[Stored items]
-.-.-
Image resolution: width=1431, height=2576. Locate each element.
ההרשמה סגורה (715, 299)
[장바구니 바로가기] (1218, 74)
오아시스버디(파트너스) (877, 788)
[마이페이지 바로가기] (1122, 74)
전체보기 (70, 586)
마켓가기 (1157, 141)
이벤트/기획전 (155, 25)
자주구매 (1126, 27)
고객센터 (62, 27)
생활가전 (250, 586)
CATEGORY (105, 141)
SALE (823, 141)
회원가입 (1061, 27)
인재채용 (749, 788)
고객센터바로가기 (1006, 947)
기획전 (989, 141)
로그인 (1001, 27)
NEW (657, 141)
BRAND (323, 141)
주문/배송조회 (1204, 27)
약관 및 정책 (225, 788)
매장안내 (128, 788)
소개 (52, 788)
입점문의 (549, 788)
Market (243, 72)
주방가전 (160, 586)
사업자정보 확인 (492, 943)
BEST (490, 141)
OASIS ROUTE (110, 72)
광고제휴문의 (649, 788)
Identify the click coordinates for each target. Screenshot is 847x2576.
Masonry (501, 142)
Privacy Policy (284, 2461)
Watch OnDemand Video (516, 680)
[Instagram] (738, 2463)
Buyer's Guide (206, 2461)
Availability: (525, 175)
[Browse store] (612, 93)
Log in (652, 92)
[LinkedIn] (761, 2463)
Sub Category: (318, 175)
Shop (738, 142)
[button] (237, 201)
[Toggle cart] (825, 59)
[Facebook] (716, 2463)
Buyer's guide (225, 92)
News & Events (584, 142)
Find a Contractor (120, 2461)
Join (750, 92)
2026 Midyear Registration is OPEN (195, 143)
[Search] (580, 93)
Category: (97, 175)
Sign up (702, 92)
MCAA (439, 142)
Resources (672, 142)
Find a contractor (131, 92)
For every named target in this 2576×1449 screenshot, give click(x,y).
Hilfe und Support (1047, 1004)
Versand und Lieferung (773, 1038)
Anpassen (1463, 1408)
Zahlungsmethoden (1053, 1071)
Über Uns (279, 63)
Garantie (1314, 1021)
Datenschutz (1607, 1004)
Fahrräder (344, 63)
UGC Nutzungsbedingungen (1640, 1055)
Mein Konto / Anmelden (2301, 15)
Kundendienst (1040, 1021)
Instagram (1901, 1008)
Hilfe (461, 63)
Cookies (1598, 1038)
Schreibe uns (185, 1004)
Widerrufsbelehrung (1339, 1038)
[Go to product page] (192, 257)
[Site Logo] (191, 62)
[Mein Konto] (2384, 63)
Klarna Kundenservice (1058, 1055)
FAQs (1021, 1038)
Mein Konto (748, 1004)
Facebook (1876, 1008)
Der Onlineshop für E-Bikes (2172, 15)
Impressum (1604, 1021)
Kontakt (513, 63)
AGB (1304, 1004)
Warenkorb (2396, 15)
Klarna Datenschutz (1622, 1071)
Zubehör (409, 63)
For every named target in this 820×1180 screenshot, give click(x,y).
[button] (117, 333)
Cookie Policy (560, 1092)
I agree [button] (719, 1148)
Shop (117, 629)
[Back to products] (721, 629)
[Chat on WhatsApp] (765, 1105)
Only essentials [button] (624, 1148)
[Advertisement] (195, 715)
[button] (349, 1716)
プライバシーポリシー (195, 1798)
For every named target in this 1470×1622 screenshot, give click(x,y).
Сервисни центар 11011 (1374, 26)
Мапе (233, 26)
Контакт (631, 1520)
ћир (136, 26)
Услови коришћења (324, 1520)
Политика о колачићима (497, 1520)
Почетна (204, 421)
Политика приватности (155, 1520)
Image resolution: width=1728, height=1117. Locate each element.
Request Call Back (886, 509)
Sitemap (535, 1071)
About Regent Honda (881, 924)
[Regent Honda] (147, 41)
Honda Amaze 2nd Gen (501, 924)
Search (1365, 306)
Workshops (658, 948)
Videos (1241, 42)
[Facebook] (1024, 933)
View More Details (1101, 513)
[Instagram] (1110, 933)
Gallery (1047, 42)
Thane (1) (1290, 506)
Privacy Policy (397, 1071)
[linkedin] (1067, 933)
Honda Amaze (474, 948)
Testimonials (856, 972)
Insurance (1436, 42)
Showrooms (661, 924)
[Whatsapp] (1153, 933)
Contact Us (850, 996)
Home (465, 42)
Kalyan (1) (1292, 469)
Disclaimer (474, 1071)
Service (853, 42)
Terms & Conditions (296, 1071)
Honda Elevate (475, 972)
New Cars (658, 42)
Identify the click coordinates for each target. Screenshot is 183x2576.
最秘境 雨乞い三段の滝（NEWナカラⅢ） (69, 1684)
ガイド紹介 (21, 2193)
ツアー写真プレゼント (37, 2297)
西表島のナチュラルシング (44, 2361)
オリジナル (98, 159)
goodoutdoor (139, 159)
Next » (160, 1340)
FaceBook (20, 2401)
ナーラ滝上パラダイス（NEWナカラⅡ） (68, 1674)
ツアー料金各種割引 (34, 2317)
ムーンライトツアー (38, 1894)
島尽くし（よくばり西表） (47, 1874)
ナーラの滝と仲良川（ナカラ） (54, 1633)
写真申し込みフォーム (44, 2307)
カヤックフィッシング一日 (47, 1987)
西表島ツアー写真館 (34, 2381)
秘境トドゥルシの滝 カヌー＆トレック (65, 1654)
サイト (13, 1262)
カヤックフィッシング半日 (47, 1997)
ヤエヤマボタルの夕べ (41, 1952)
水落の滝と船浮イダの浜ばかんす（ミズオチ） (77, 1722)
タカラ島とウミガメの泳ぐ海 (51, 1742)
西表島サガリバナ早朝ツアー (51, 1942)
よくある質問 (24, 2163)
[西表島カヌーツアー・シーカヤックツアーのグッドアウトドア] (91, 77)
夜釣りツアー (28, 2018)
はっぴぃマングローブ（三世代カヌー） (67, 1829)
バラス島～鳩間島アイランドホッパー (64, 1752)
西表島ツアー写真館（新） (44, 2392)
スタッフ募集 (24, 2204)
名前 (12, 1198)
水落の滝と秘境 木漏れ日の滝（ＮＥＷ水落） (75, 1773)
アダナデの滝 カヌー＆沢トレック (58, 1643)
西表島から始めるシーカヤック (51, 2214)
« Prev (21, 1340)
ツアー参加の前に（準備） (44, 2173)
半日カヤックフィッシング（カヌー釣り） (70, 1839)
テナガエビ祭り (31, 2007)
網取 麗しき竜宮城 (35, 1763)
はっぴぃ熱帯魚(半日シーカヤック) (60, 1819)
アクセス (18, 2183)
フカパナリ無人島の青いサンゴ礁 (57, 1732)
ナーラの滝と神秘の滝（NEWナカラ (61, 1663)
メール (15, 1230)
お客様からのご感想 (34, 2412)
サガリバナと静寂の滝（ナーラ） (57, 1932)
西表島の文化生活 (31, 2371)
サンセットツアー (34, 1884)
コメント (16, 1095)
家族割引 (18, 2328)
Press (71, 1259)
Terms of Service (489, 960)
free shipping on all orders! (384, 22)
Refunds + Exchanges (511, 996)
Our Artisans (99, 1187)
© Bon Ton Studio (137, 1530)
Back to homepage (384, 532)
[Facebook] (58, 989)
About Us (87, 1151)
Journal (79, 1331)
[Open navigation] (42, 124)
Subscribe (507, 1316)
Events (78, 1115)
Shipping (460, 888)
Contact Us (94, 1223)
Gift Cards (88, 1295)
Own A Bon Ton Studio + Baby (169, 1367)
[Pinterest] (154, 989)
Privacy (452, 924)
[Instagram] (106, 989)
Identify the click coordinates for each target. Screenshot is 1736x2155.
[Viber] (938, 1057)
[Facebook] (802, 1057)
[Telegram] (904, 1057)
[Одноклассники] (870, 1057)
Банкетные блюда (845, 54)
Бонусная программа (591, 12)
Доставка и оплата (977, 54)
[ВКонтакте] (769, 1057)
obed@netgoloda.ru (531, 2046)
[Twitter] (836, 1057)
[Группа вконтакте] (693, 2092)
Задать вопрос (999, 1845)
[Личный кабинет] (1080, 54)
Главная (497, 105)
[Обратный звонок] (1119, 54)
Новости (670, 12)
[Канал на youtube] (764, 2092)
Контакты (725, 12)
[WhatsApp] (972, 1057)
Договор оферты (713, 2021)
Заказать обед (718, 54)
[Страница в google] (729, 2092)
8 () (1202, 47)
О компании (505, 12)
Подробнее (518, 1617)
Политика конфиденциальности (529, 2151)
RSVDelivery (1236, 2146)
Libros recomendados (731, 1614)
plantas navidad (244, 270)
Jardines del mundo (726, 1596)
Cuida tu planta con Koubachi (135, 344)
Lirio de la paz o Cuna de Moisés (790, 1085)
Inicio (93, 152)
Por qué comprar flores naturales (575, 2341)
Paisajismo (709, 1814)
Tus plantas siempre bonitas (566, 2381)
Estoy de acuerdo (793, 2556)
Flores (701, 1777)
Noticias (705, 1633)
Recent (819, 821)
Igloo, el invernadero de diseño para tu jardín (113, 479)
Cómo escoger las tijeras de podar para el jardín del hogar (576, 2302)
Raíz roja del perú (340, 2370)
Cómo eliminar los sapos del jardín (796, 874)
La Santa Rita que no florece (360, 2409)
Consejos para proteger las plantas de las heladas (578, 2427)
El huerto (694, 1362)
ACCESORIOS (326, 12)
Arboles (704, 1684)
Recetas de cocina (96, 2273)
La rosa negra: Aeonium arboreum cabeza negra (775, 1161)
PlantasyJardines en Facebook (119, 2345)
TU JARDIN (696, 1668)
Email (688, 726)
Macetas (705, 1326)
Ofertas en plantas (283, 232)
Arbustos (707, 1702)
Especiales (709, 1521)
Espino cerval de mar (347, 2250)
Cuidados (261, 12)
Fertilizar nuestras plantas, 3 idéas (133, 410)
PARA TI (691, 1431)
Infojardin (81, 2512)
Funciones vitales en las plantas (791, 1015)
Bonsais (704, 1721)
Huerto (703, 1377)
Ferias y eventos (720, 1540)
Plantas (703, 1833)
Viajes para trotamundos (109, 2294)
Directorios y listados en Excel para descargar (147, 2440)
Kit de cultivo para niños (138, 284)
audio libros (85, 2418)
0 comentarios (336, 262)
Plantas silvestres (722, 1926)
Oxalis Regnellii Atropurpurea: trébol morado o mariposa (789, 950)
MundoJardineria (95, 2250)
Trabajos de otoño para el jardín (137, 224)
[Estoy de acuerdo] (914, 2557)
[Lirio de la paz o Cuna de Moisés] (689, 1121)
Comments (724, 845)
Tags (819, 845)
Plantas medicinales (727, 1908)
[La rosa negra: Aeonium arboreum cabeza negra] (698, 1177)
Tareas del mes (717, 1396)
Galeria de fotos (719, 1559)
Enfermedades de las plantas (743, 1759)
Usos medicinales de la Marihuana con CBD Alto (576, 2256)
-.-.-
Working down the entries above, count each line in which "negra" occurs, and state only the resulting number.

2